# Lineage Workflow Through Query Logs

In order to extract lineage information, OpenMetadata parses the queries that have run against the database. This query
log information is available from WITHIN the database in the following services:

- [BigQuery](/connectors/database/bigquery)
- [Snowflake](/connectors/database/snowflake)
- [MSSQL](/connectors/database/mssql)
- [Redshift](/connectors/database/redshift)
- [Clickhouse](/connectors/database/clickhouse)
- [Databricks](/connectors/database/databricks)
- [PostgreSQL](/connectors/database/postgres)

If you are using any other database connector, direct execution of lineage workflow is not possible. 
This is mainly because these database connectors does not maintain query execution logs which is required for lineage workflow. 

If you are interested in running the lineage workflow for a connector not listed above, this documentation will help
you to execute the lineage workflow using a query log file. This can be arbitrarily executed for **any** database connector.

## Query Log File

A query log file is a standard CSV file which contains the following information.

{% note %}

A standard CSV should be comma separated, and each row represented as a single line in the file.

{% /note %}

- **query_text:** This field contains the literal query that has been executed in the database. It is quite possible
    that your query has commas `,` inside. Then, wrap each query in quotes to not have any clashes
    with the comma as a separator.
- **database_name (optional):** Enter the database name on which the query was executed.
- **schema_name (optional):** Enter the schema name to which the query is associated.

Checkout a sample query log file [here](https://github.com/open-metadata/OpenMetadata/blob/main/ingestion/examples/sample_data/glue/query_log.csv).

```csv
query_text,database_name,schema_name
"select * from sales",default,information_schema
"select * from marketing",default,information_schema
"insert into marketing select * from sales",default,information_schema
```

## Lineage Workflow
In order to run a Lineage Workflow we need to make sure that Metadata Ingestion Workflow for corresponding service has already been executed. We will follow the steps to create a JSON configuration able to collect the query log file and execute the lineage workflow.

### 1. Create a configuration file using template YAML

Create a new file called `query_log_lineage.yaml` in the current directory. Note that the current directory should be the openmetadata directory.
Copy and paste the configuration template below into the `query_log_lineage.yaml` the file you created. 

```yaml
source:
  type: query-log-lineage
  serviceName: <name>
  sourceConfig:
    config:
      type: DatabaseLineage
      queryLogFilePath: <path to query log file>
sink:
  type: metadata-rest
  config: {}
workflowConfig:
  loggerLevel: INFO
  openMetadataServerConfig:
    hostPort: <OpenMetadata host and port>
    authProvider: <OpenMetadata auth provider>
    securityConfig:
      jwtToken: "{bot_jwt_token}"
```

The `serviceName` should be a service already ingested in OpenMetadata.
- **queryLogFilePath**: Enter the file path of query log csv file.

### 2. Run with the CLI

First, we will need to save the YAML file.

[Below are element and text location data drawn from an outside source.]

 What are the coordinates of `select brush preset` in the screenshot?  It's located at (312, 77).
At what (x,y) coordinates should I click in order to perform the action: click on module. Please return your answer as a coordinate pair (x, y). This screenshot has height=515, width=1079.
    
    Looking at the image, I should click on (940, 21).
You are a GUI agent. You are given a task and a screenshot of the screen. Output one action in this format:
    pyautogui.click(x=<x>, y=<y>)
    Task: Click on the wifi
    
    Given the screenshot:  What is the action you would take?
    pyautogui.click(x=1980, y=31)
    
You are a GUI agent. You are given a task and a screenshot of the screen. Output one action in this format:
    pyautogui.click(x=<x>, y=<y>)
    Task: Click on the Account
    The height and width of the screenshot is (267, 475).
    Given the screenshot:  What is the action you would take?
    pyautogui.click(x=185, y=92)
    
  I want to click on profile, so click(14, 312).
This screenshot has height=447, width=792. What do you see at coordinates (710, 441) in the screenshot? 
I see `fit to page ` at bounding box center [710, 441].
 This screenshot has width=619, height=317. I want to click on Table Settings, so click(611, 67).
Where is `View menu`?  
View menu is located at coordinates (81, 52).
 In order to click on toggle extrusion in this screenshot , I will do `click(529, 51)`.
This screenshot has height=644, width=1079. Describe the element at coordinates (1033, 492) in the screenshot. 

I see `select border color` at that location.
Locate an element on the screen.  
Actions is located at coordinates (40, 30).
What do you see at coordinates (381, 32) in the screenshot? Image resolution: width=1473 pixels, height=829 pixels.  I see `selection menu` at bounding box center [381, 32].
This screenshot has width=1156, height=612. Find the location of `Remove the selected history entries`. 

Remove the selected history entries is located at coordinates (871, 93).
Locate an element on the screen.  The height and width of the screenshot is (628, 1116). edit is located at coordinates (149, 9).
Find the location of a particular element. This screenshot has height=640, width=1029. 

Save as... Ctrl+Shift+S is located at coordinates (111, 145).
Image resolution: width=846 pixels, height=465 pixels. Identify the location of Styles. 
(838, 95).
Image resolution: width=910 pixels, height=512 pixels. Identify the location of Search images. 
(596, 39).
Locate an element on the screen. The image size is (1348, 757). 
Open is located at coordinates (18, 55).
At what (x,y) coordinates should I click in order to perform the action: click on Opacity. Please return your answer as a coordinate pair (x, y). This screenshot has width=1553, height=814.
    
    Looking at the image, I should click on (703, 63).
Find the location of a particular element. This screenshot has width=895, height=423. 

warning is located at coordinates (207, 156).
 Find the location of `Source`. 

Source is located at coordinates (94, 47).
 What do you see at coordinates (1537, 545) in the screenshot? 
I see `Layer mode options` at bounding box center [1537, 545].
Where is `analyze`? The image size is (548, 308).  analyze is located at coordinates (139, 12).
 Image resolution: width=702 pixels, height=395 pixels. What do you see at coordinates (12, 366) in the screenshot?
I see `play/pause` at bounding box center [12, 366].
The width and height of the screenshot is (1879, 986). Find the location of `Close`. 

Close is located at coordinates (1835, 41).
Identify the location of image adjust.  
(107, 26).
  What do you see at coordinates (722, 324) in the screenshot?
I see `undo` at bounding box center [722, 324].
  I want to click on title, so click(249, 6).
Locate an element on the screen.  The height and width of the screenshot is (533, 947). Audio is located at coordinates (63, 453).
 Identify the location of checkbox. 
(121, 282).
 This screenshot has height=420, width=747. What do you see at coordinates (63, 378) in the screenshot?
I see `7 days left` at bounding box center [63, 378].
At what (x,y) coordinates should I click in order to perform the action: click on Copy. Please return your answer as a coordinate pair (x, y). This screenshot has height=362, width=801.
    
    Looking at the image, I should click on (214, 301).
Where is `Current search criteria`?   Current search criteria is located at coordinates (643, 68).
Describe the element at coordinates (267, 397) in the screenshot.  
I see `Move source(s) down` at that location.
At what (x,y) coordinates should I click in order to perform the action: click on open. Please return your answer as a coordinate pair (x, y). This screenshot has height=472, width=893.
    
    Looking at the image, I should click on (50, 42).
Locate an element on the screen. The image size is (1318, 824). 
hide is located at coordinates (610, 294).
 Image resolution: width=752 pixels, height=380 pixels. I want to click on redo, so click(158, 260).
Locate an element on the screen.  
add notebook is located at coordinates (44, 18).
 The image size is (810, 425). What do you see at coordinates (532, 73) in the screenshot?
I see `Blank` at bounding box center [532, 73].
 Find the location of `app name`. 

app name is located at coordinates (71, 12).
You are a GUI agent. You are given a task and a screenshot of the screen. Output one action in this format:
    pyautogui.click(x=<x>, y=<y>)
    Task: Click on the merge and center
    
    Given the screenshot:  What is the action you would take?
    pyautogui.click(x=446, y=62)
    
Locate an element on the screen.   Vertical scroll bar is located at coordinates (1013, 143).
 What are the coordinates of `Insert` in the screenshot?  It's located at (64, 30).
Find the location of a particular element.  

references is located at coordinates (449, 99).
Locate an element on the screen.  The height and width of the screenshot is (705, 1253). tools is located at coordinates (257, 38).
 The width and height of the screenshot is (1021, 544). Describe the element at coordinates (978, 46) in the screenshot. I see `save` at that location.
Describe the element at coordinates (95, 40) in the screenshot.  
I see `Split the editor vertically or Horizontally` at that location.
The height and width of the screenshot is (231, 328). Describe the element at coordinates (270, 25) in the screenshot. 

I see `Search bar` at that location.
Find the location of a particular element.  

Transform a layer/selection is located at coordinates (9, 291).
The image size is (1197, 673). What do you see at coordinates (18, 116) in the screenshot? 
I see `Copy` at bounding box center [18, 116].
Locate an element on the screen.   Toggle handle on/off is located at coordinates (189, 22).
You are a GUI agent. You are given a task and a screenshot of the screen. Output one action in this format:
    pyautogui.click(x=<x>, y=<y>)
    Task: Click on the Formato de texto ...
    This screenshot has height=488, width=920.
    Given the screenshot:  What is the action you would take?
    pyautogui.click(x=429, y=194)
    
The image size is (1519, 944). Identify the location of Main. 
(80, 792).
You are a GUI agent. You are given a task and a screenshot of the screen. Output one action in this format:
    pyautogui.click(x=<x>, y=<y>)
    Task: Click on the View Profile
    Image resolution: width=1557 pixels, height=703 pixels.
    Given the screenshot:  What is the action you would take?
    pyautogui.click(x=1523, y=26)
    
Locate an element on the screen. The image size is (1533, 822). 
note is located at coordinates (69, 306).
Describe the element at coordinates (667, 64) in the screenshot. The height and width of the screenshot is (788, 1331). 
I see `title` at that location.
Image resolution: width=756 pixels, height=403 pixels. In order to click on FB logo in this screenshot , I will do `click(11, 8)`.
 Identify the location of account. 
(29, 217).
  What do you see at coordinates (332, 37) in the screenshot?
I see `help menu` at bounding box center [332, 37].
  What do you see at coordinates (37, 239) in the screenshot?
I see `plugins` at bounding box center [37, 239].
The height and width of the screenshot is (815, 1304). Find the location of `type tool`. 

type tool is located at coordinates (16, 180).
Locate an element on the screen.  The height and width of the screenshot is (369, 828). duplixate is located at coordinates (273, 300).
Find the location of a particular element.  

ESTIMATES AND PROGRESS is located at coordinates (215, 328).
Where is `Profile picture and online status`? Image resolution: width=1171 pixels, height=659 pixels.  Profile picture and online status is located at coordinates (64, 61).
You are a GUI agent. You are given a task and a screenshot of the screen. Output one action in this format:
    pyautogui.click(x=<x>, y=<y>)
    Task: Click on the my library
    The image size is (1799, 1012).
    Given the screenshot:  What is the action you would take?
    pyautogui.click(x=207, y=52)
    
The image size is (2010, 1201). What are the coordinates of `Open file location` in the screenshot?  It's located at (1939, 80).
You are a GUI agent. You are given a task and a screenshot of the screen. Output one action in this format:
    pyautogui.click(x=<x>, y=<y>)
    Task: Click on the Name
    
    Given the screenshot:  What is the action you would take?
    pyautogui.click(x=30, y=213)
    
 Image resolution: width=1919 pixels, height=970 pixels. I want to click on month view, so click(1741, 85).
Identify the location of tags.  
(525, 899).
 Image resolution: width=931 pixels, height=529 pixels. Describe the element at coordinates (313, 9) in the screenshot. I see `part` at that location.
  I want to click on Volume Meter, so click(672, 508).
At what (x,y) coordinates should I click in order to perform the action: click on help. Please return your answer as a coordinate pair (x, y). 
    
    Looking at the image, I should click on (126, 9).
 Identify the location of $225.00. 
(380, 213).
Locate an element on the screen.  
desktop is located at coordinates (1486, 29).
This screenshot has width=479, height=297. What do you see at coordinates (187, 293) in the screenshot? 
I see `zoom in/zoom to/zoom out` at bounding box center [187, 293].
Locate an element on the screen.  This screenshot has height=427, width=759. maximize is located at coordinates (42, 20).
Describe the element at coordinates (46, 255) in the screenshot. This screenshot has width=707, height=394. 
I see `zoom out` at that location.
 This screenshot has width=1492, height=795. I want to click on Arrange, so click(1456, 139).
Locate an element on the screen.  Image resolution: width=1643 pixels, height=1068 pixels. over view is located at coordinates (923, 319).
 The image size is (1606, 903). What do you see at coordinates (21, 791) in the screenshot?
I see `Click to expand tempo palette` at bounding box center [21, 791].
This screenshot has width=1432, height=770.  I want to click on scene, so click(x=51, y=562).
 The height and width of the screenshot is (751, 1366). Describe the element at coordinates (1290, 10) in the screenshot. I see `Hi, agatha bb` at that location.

Afterward, and with all requirements installed, we can run:

```yaml
metadata ingest -c <path-to-yaml>
```

Note that from connector-to-connector, this recipe will always be the same. By updating the YAML configuration, you will be able to extract metadata from different sources.


Capture lineage from query logs to build detailed, query-driven data flow between tables, dashboards, and metrics.